Ramblings from a software developer

DotNet

I’ve been working on a project recently that requires some processing of video to add an overlay. The code was simple – using a library to do the real work, my C# code just organises the various contents and let it do its work. The more interesting part was that there are a lot of these needed, each with variations, so of course that’s where a database comes in. The video maker code looks for the first record that needs to be done, makes the video, marks the record as done, and moves on to the next one. Except actually the video library isn’t reliable, so it just exits, and a script looks at the exit code, and if not finished, it runs it again in a loop. Standard stuff.

So I had the code that was happy working on my dev machine, or on a Linux box I have set up for the purpose.

And away it goes making them one at a time. Thing is, each takes at least ten seconds, and doing tens of thousands therefore takes time, so I set up some more machines. But how to coordinate them? Well, the database is a SQLite file, so put that on a file server, point all the machines at it, and all is well. Except it isn’t because it was suffering locks, and after a while the whole file completely disappeared. Not sure how that happened, but I needed something better.

So I knocked up a little web service that is now in charge of the database. It has a single API: GetNextRecord which returns a record for a video maker to run. The video maker just uses the information in the record supplied, and puts the new video on the file server. It then exists, and gets re-run by the shell script, at which point it asks the web service for the next, and so on. It never updates the database itself.

The web service that is controlling the process is basically simple. First, it has a task that scans the file server every four minutes to see if the required files exist or not, updating the database as needed. It then has an in memory cache of records that need to be done, topped up automatically with records marked as needed. When a video maker asks for a task, the cached record is marked as active for ten minutes, before being deleted from the cache. All easy with the .Net tooling that C# gives – LINQ in particular. This means that the video maker has ten minutes to make the video and the scanning task will spot it now exists. But if the video maker failed, the file won’t be created, and will be scanned, and eventually end up back in the cache of video making tasks to be done.

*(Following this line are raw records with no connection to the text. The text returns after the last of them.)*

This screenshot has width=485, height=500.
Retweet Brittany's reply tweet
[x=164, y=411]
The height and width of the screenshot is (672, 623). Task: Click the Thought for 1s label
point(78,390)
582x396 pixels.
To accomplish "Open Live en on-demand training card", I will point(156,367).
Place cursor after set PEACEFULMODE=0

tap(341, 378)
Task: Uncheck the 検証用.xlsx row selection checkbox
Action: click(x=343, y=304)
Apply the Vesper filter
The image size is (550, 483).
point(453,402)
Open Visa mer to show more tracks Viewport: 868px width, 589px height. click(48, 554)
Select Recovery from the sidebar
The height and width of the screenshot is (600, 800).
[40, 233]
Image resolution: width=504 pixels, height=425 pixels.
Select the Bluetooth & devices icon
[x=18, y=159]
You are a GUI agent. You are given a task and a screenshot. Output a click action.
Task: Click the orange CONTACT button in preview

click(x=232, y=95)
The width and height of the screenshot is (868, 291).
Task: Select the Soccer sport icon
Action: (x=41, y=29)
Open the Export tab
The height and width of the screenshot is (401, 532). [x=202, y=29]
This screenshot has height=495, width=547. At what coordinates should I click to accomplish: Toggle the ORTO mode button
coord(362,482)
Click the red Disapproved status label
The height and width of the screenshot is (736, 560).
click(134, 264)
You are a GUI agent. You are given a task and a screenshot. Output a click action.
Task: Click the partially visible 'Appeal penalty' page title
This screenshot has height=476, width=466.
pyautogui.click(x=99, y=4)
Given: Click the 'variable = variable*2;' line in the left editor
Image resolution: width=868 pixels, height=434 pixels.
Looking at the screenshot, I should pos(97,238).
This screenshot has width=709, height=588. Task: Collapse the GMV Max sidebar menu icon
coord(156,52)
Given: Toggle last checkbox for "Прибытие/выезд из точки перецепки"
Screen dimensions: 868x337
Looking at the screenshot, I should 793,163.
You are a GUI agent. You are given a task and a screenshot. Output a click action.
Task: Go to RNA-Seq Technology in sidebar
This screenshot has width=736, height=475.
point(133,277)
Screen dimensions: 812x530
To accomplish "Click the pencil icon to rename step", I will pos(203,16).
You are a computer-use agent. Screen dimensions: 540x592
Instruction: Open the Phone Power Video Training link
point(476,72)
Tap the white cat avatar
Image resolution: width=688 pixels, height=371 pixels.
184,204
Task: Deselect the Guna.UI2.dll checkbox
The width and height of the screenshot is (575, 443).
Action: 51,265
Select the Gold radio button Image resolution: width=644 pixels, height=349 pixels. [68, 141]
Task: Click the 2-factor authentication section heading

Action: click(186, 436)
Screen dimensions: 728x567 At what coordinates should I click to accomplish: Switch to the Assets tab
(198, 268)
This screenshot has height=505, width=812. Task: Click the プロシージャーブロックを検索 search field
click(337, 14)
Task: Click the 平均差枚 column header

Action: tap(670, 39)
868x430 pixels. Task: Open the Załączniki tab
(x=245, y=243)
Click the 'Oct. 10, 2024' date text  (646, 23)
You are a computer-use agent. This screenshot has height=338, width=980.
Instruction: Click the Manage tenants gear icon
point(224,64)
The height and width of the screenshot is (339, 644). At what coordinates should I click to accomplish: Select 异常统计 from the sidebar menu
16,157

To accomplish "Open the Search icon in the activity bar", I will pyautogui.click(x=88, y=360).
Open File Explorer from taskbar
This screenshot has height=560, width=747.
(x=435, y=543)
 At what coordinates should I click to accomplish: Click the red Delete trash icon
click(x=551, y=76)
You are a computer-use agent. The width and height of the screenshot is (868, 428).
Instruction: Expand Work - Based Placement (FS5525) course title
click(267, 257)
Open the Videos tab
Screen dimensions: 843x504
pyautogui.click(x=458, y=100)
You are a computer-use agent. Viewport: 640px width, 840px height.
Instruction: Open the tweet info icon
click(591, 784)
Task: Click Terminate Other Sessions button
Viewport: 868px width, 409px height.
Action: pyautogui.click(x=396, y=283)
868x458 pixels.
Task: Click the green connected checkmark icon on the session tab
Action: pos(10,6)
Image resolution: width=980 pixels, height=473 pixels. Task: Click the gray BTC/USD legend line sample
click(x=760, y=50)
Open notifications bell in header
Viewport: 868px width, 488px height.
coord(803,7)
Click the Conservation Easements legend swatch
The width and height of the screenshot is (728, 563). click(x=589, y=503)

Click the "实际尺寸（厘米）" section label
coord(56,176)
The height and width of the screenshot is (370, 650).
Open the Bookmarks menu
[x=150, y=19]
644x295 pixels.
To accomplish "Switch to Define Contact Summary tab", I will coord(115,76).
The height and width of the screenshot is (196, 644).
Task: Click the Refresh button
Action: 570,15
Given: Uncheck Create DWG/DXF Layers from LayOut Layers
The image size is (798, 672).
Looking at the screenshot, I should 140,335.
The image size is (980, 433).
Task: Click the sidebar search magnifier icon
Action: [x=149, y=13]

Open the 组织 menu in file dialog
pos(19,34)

My original thinking was that I’d then have to improve this to make it faster or something. But this simple two part controller works very well. And the code change from the original working video maker was simple – it used to access the database to get the next record, now a command line tells it to get the record from a web service.

The scaling up has worked really well – I have eleven machines running, and so far they’ve created over 100,000 videos. Sweet.